Required action | Return verbatim the line containing "Click the Actual" together with all lines that follow it in the records, and no other material.

Exercise materials |
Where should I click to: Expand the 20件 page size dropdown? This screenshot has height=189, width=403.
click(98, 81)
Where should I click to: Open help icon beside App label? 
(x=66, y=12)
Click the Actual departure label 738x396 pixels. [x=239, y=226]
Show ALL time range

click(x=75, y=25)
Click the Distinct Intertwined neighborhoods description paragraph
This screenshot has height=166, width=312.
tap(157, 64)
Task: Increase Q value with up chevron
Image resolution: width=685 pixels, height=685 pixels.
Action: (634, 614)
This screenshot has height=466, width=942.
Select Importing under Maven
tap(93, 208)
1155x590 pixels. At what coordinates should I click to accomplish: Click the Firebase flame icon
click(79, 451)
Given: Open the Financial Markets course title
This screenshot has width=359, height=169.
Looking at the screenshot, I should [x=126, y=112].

Reply to the exercise |
Click the Actual departure label 738x396 pixels. [x=239, y=226]
Show ALL time range

click(x=75, y=25)
Click the Distinct Intertwined neighborhoods description paragraph
This screenshot has height=166, width=312.
tap(157, 64)
Task: Increase Q value with up chevron
Image resolution: width=685 pixels, height=685 pixels.
Action: (634, 614)
This screenshot has height=466, width=942.
Select Importing under Maven
tap(93, 208)
1155x590 pixels. At what coordinates should I click to accomplish: Click the Firebase flame icon
click(79, 451)
Given: Open the Financial Markets course title
This screenshot has width=359, height=169.
Looking at the screenshot, I should [x=126, y=112].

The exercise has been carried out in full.